Confronté à cinq problèmes majeurs, l'augmentation des coûts du carburant, la crise économique et la diminution des passagers, la baisse de la livre sterling (80% des passagers seraient britanniques), la concurrence des compagnies aériennes lowcost, et même la concurence d'autres compagnies comme Irish Ferries, le fleuron de l'économie bretonne est déstabilisé. La BAI n'a évidemment pas la possibilité de délocaliser des lignes maritimes. En revanche, installer le siège social à Cork en Irlande et bénéficier de la même fiscalité avantageuse qu'Apple et Google ? Pourquoi pas si c'est le prix à payer pour conserver des débouchés aux légumiers léonards et les emplois de 2 500 Bretons et Normands. ..
Mais les choses ne sont pas forçement mieux de l'autre côté de la mer celtique. Irish Ferries qui opère 4 ferries dont aussi des lignes vers Roscoff et Cherbourg fut la proie d'un terrible conflit social en 2005. L'entreprise a failli disparaître pour de bon alors que le personnel navigant refusait aussi des réductions de salaires. Irish Ferries décida alors d'embaucher (outsourcing) du personnel issu de pays pauvres en dehors de la Communauté européenne et un énorme scandale éclata lorsqu'il fut découvert qu'une femme de nationalité philippine était payée un euro de l'heure. Des manifestations rassemblant jusqu'à 100 000 personnes eurent lieu à Dublin. Le conflit fut résolu en décembre 2005 grâce à l'intervention d'une commission de négociation entre les syndicats et la direction. Irish Ferries refuse aujourd'hui les traversées à perte. La ligne Rosslare-Roscoff n'est opérée que de mai à septembre mais offre des tarifs qui défient toute concurrence. 99 euros par passager avec voiture au départ de Roscoff vers Rosslare en mai 2013 alors que pour la même date c'est 146 euros minimum pour la Brittany Ferries, également au départ de Roscoff mais vers Cork. A noter toutefois que Cork est une ville de la taille de Saint-Malo alors que Rosslare est un embarcadère perdu à 75 kms de Dublin.
Philippe Argouarch
■S'agit-il du prix du carburant, la chute de fréquentation, des luttes internes, la fiscalité française dont nous souffront en Bretagne,...?

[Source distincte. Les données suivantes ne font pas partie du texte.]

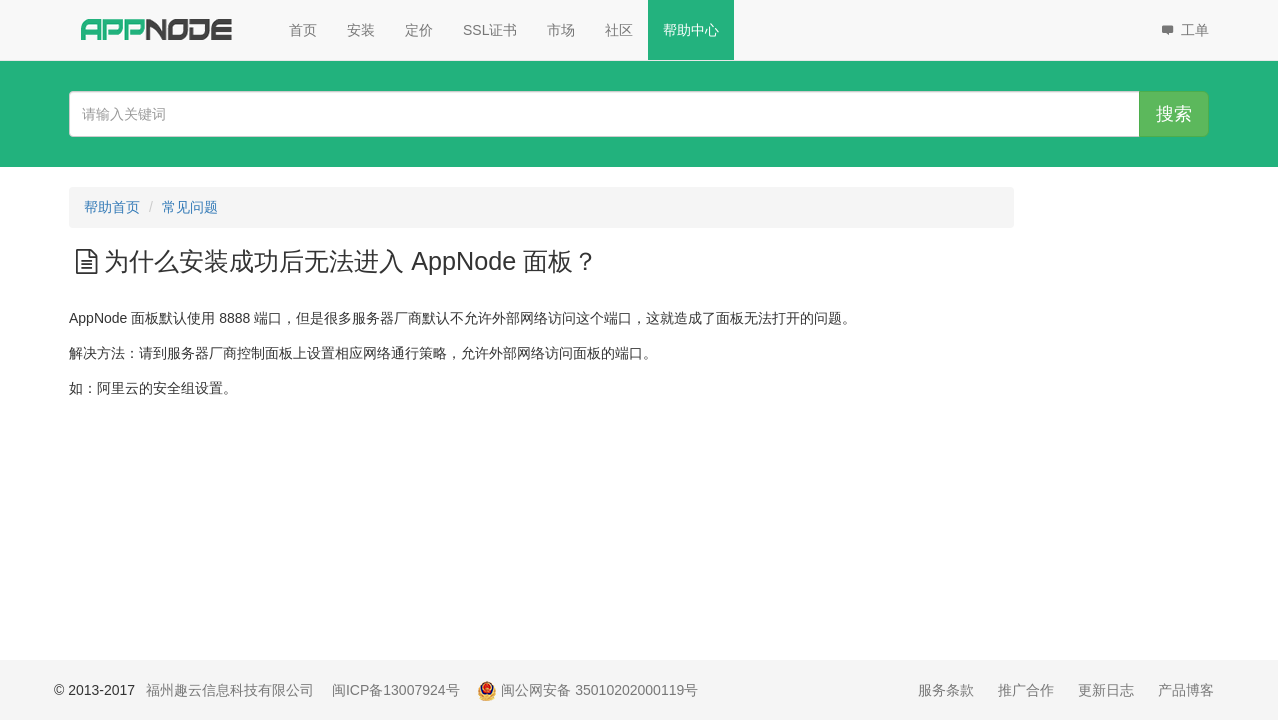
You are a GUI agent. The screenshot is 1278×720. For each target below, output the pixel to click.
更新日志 (1106, 690)
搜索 (1174, 114)
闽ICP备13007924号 (396, 690)
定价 (419, 30)
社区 (619, 30)
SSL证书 (490, 30)
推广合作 (1026, 690)
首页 (303, 30)
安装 (361, 30)
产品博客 (1186, 690)
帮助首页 (112, 207)
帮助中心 (691, 30)
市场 (561, 30)
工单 (1183, 30)
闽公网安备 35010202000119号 (587, 690)
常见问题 (190, 207)
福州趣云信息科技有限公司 (230, 690)
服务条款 (946, 690)
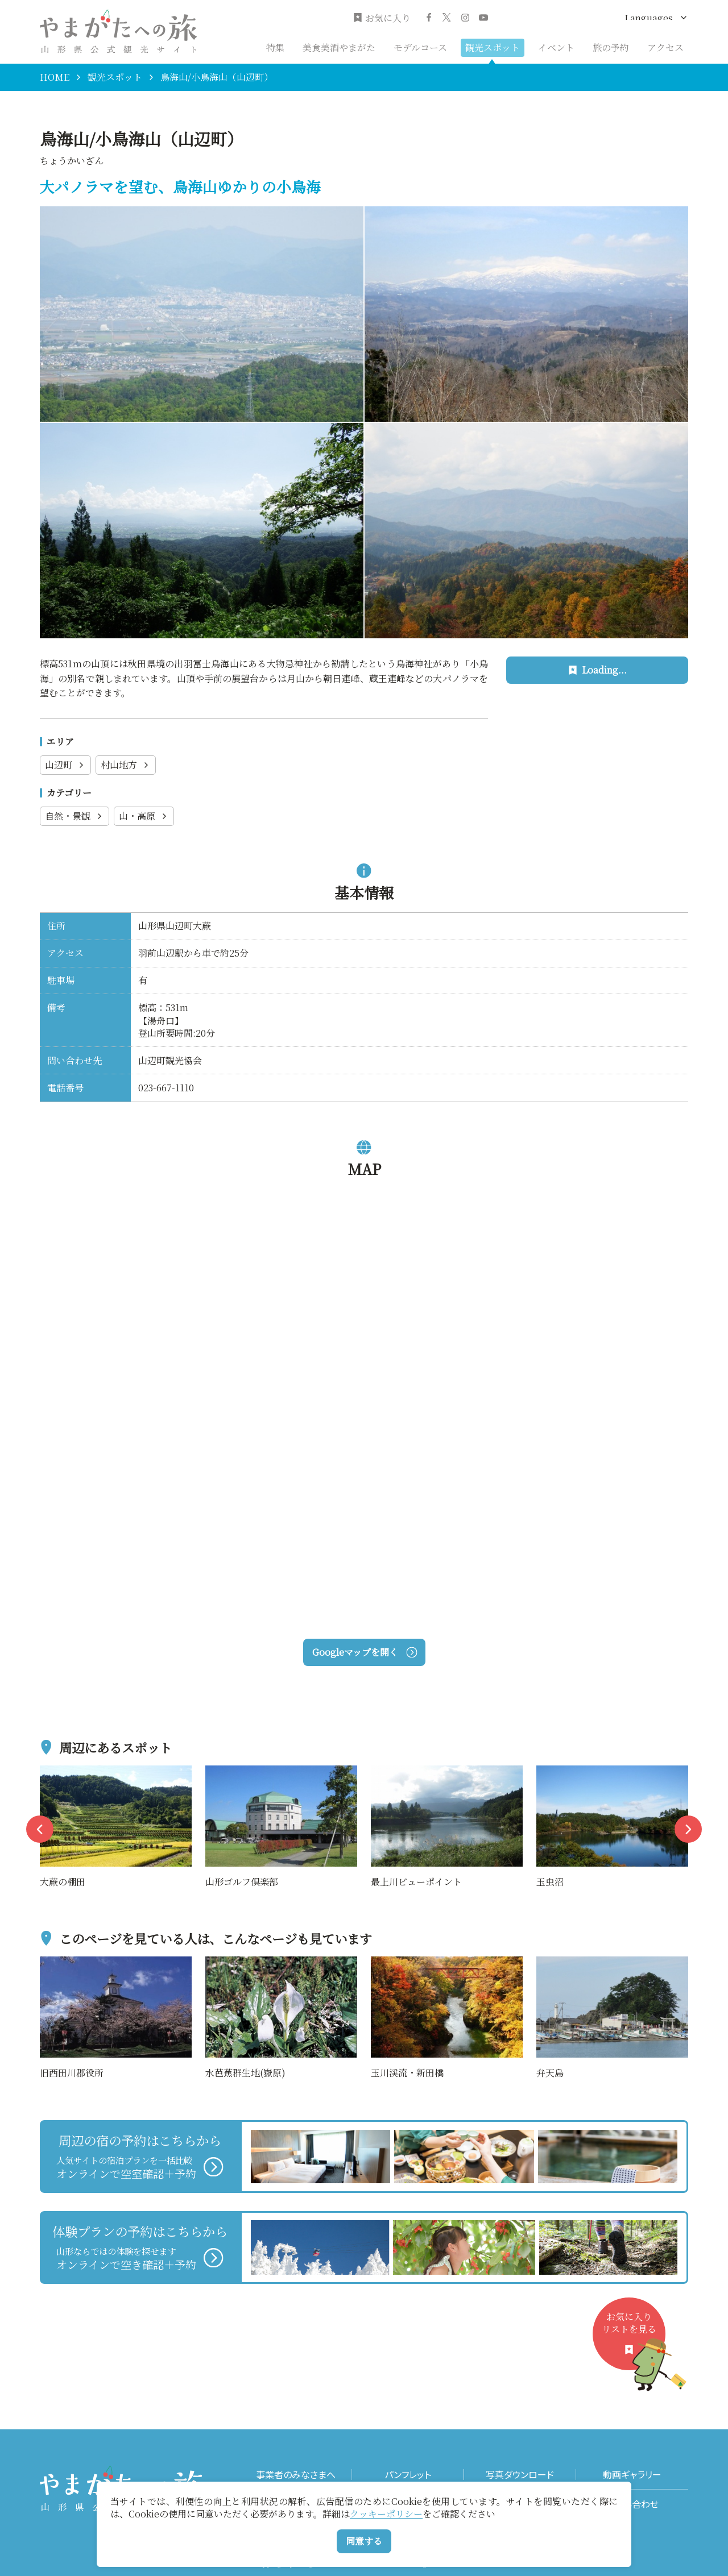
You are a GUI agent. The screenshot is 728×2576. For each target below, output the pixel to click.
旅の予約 (611, 47)
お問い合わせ (632, 2504)
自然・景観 (74, 815)
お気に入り (382, 18)
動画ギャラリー (632, 2474)
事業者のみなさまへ (296, 2474)
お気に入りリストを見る (633, 2340)
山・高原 (144, 815)
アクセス (665, 47)
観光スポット (492, 47)
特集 (275, 47)
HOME (54, 77)
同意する (364, 2541)
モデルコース (420, 47)
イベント (556, 47)
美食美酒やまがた (339, 47)
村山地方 (126, 764)
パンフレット (407, 2474)
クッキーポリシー (386, 2513)
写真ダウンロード (520, 2474)
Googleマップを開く (364, 1652)
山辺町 (65, 764)
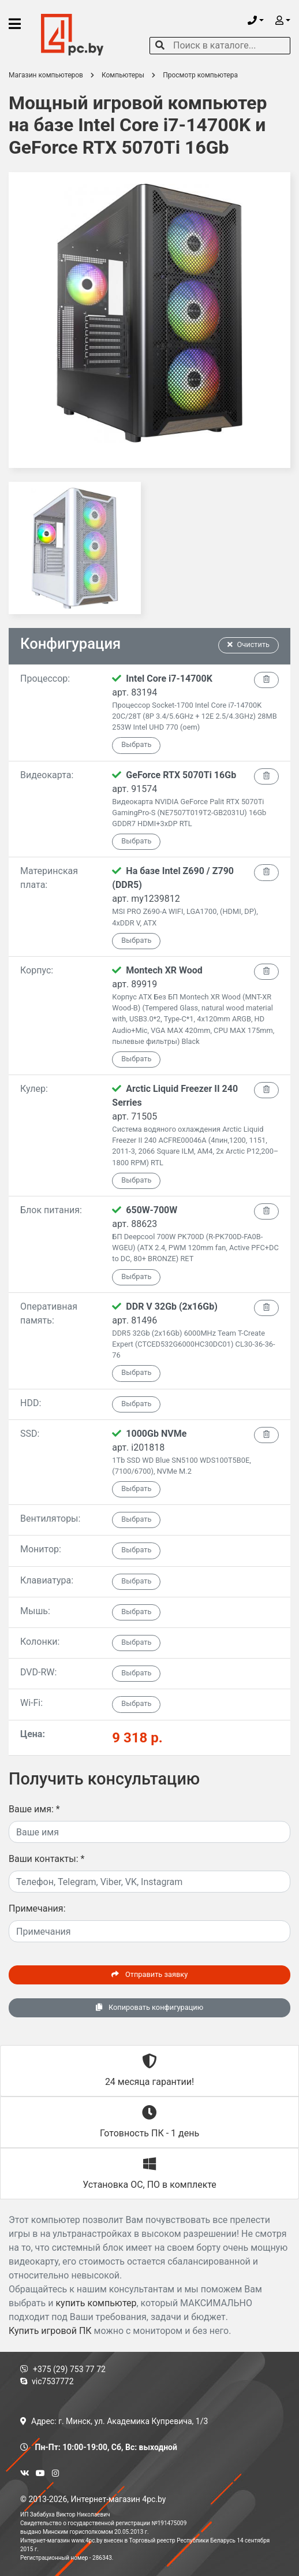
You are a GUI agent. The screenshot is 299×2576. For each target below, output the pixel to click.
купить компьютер (95, 2303)
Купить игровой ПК (50, 2330)
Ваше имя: (34, 1809)
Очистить (248, 644)
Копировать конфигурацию (149, 2007)
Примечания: (37, 1908)
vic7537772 (47, 2381)
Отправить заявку (149, 1974)
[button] (256, 20)
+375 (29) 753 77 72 (63, 2369)
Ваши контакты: (46, 1858)
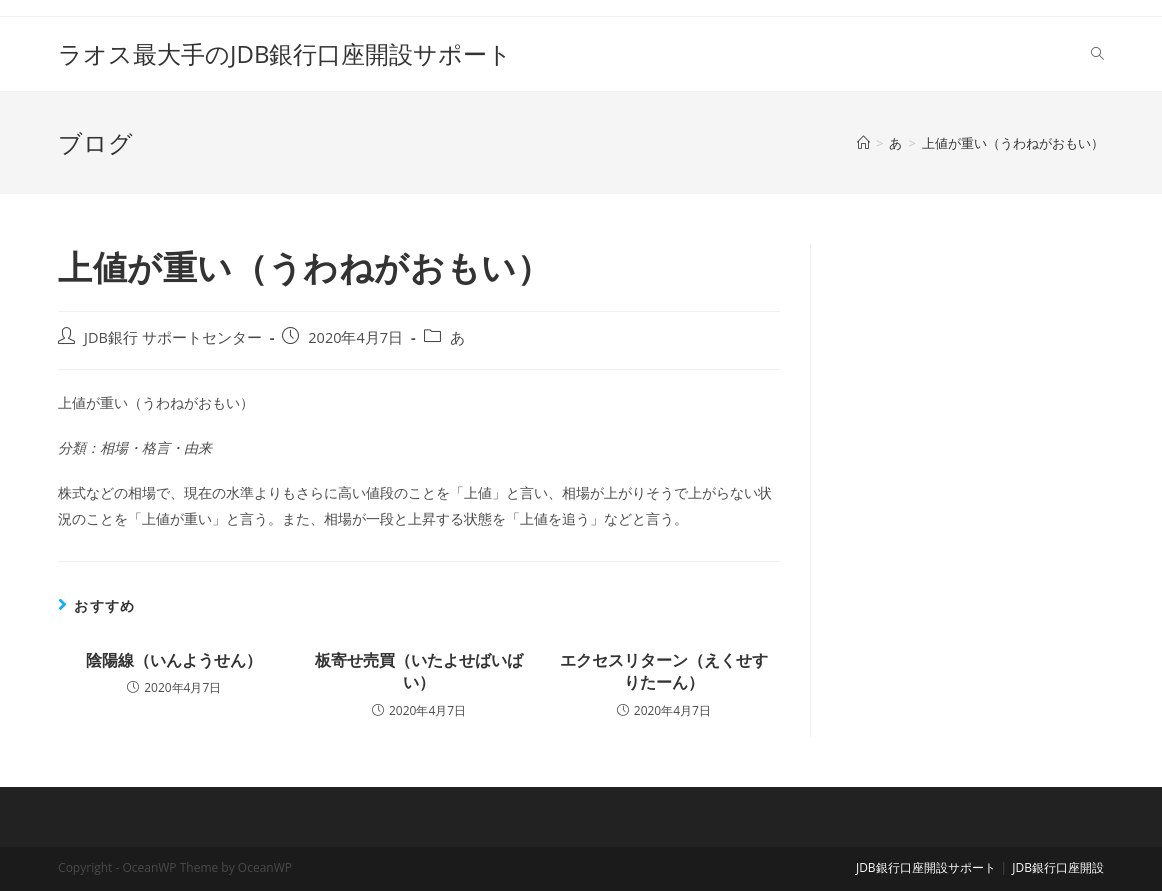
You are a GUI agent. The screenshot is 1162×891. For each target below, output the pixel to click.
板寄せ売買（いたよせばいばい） (419, 671)
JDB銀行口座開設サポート (926, 867)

Le Carburant est surprenant, car dans ce cas tous les ferries européens seraient dans la même situation et notamment en Baltique! Et d'autant plus, pour les nombreuses compagnies utilisant les Catamarans à grande vitesse partout en Europe!
Une chose est sûr, cette liaison maritime est importante pour la Bretagne, et proportionnellement bien plus que le TGV français et L'aéroport NDL qui vont ruiner le budget breton pour de nombreuses années!